On the last day of NATIONAL FIG WEEK, let’s take a look at the possibilities when we pair figs with the big bird – the TURKEY for Thanksgiving!  I know every woman in America has her own special way to do the bird, but if you’re looking to change it up – here’s a little spin on traditional Thanksgiving cooking.


serves 8


1 12-15 lb. turkey

1 gallon apple cider

5 C. chicken or vegetable stock

3 Tbs. balsamic vinegar

fig, pear and balsamic compote

1/2 C. olive oil

1 large red onion, diced

2 C. dried figs, chopped

1 Granny Smith apple, cored and chopped

1 ripe pear, cored and chopped

Grated zest and juice of 2 oranges

1/2 C. balsamic vinegar

2 tsp. salt

1 tsp. pepper


Two days before Thanksgiving, rinse and pat dry defrosted turkey.  Place in roasting pan and fill pan with as much apple cider as it will hold.  Cover and put in refrigerator, periodically rotating turkey during the two days so all parts soak in the cider.

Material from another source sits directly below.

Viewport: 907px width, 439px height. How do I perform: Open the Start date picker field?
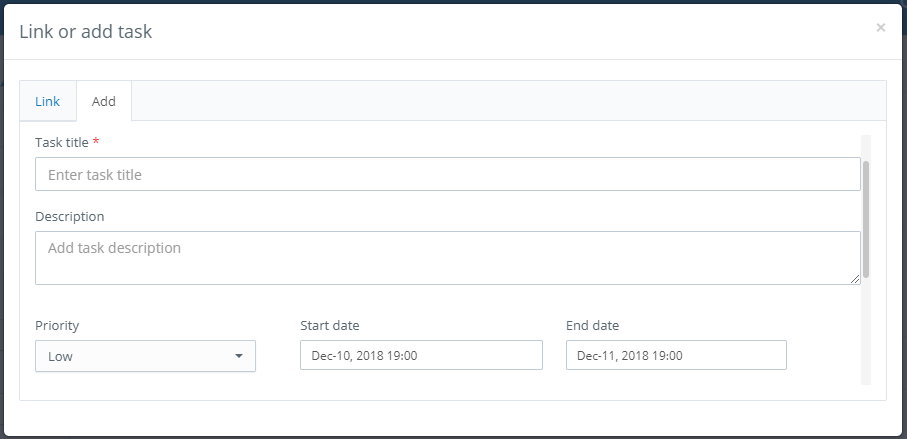pos(421,355)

On Thanksgiving Day, remove turkey from marinade and discard all but 2 cups of cider.  Set aside reserved cider to use for basting.

Rub compote mixture under skin of marinated turkey, especially covering breast meat.  Season turkey exterior and cavity with salt and pepper.  Place on rack in covered roasting pan.  Roast at 350 degrees F. for 4 – 4 1/2 hours, using pan juices and reserved cider for basting.  You don’t need to use all the reserved cider.

Uncover turkey the last 45 minutes of roasting.  Turkey is done when a meat thermometer inserted into the thigh registers 185 degrees F.  Make sure thermometer doesn’t touch the bone.  Remove turkey from oven and let rest, covered, while preparing sauce or gravy.

Combine pan juices with 5 cups chicken or vegetable stock and 3 tablespoons balsamic vinegar.  Simmer until reduced to 2 cups liquid, about 15 minutes.  Season to taste with salt and pepper.  For a thicker consistency, mix 1 tablespoon cornstarch with 1/2 cup stock and slowly whisk into stock.  Simmer until thick, about 5 more minutes.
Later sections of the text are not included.